* **What the task asks**
Report how many lines below include the string "Given". Please keep the reply to that number.

* **Record excerpts**
______________________________

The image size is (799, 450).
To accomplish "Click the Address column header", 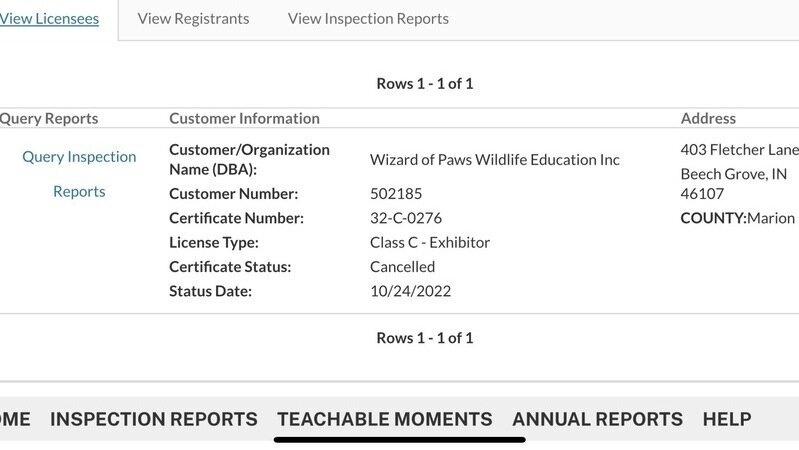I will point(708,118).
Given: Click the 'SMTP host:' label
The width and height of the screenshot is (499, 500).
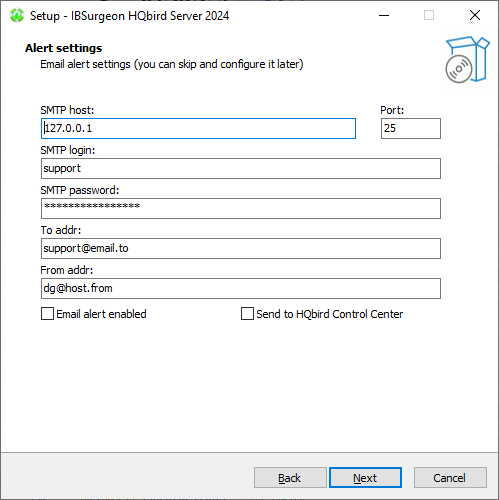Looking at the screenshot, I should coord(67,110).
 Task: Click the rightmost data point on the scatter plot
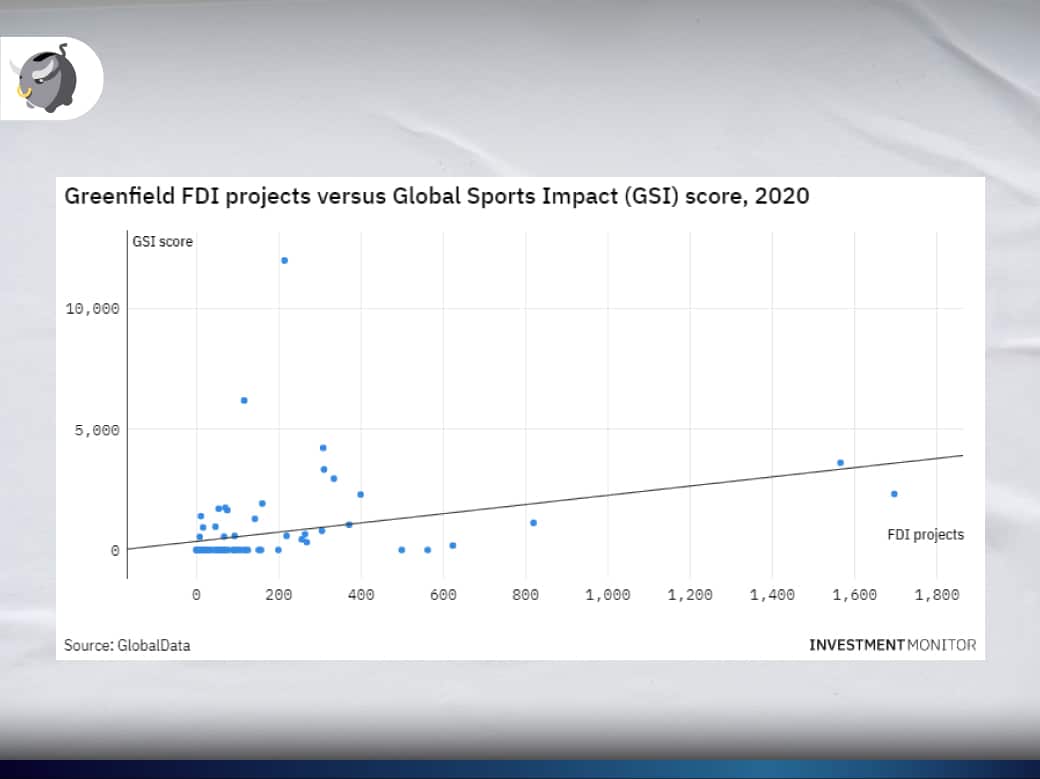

______________________________

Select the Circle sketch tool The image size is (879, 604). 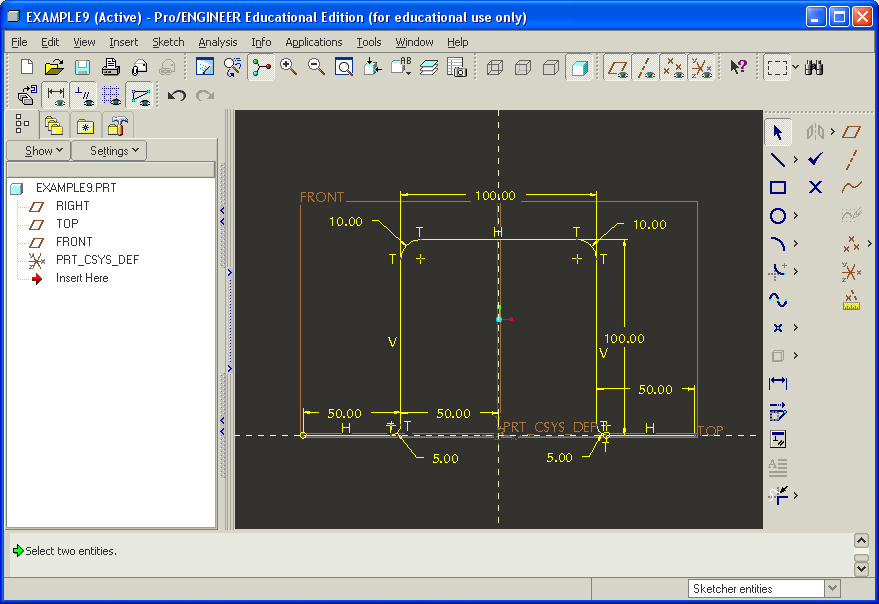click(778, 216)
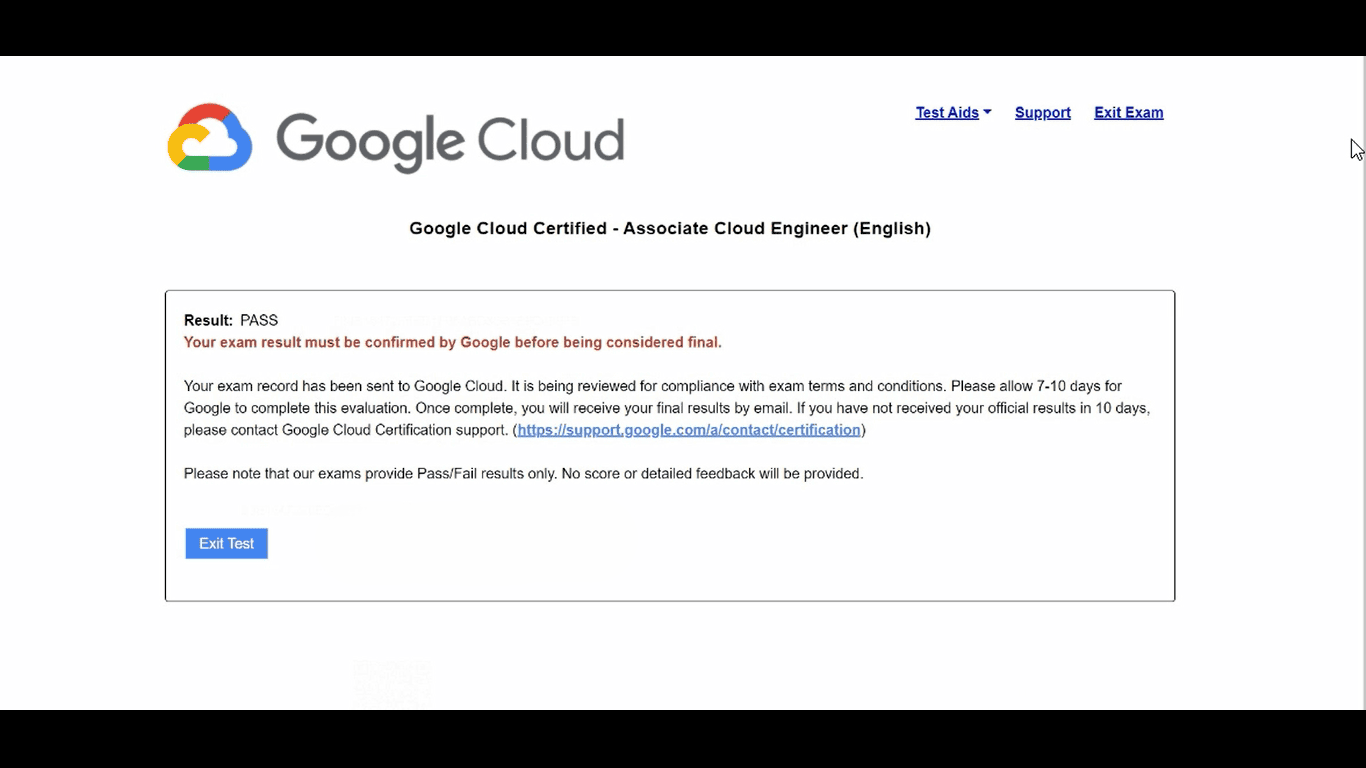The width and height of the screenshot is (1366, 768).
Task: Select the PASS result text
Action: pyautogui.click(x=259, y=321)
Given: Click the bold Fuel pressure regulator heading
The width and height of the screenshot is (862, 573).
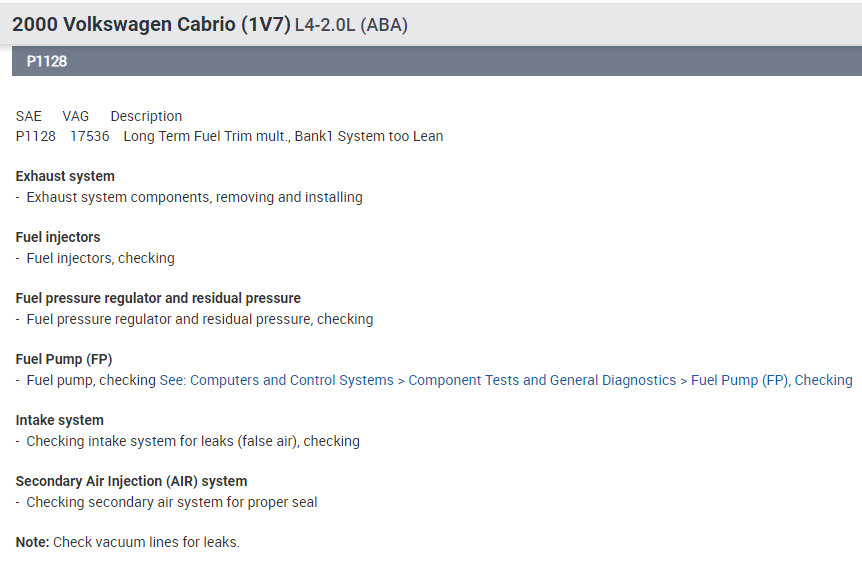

______________________________

* **Response for this exercise**
2